XXII Niedziela Zwykła
„Kto się przyzna do mnie”
LECTIO – CZYTAJ UWAŻNIE! Mt 10, 26,33
Jezus powiedział do swoich apostołów:
«Nie bójcie się ludzi! Nie ma bowiem nic skrytego, co by nie miało być wyjawione, ani nic tajemnego, o czym by się nie miano dowiedzieć. Co mówię wam w ciemności, powtarzajcie w świetle, a co słyszycie na ucho, rozgłaszajcie na dachach.

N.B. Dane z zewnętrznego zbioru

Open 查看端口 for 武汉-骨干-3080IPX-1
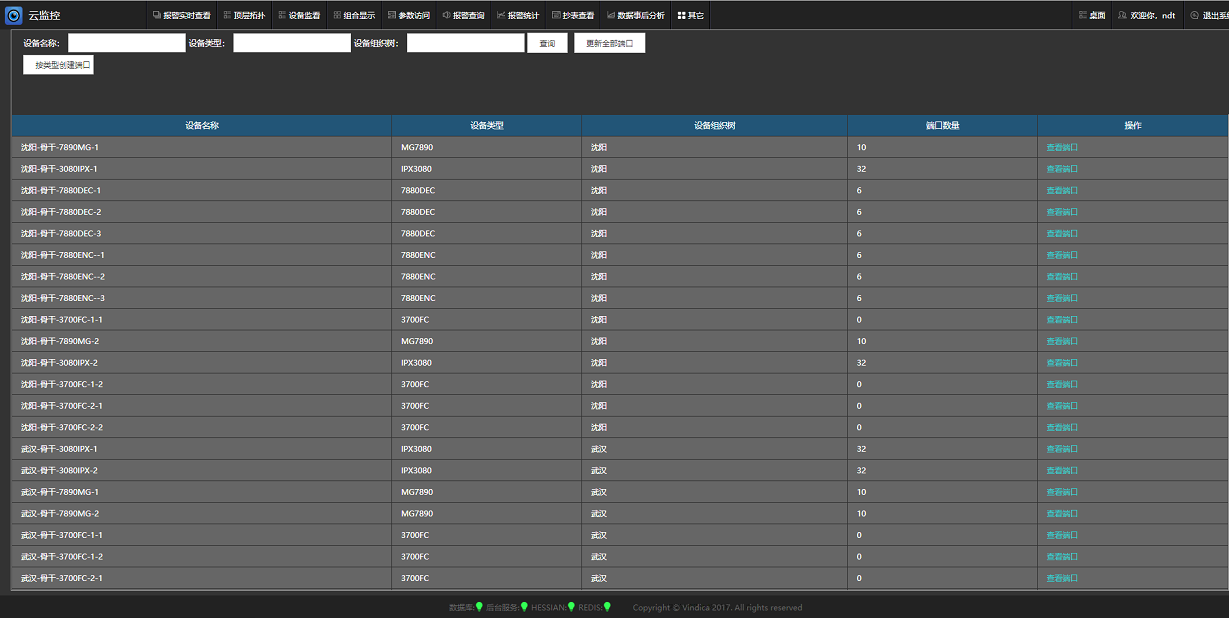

Nie bójcie się tych, którzy zabijają ciało, lecz duszy zabić nie mogą. Bójcie się raczej Tego, który duszę i ciało może zatracić w piekle. Czyż nie sprzedają dwóch wróbli za asa? A przecież bez woli Ojca waszego żaden z nich nie spadnie na ziemię. U was zaś policzone są nawet wszystkie włosy na głowie. Dlatego nie bójcie się: jesteście ważniejsi niż wiele wróbli.

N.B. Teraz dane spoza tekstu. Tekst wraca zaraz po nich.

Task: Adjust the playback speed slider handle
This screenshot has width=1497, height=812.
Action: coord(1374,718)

Do każdego więc, kto się przyzna do Mnie przed ludźmi, przyznam się i Ja przed moim Ojcem, który jest w niebie. Lecz kto się Mnie zaprze przed ludźmi, tego zaprę się i Ja przed moim Ojcem, który jest w niebie».
MEDITATIO – ROZWAŻ PRZECZYTANE SŁOWO!
Dzisiejsza Ewangelia porusza bardzo ważną a zarazem bardzo trudną sprawę. Pan Jezus mówi do swoich uczniów, by nie bali się ludzi. O jakich ludzi tu chodzi? We wcześniejszym fragmencie, który rozważaliśmy tydzień temu, Pan Jezus posłał apostołów do Narodu Wybranego, do Izraela, do swoich. I w tym kontekście mówi, by nie bali się ludzi. Cóż to może oznaczać? Otóż Jezus doskonale wie o tym, że człowiek żyjący wiarą będzie doświadczał przeciwności także od swoich. Nie tylko przeciwnicy wiary chrześcijańskiej są naszymi wrogami, nie tylko oni mogą wyrządzać nam krzywdę. Cierpienie mogą i będą nam sprawiać także najbliżsi. I dobrze, że Jezus przed taką ewentualnością przestrzega swoich uczniów. Chce, by się temu nie dziwili, ale by potrafili to przyjąć i znieść. Jezus chce, byśmy zostali Mu wierni do końca i pomimo wszystko. Jeśli się Go nie wyprzemy przed ludźmi to i On nie wyprze się nas przed Ojcem. Nagroda za wierność i wytrwałość jest wielka. I może warto tu zwrócić uwagę na jeszcze jedną rzecz. A mianowicie czy ja w ogóle doznaję cierpienia z powodu wyznawanej wiary. Jeżeli nie to może trzeba się zapytać siebie na ile jestem autentycznym świadkiem Jezusa. Pytajmy dziś siebie:
- od kogo ostatnio doznałem przykrości z powodu wyznawanej wiary?
- Jak się wtedy zachowałem?
- Jakie jest moje dawanie świadectwa o Chrystusie?
ORATIO – MÓDL SIĘ!
Panie, proszę Cię o odwagę w wyznawaniu wiary i świadczeniu o Twojej miłości. Nie pozwól mi nigdy odłączyć się od Ciebie. Amen
ACTIO – WPROWADZAJ SŁOWO W CZYN!
Rozpoczynający się czas wakacji wykorzystaj także na dawanie świadectwa o swojej wierze.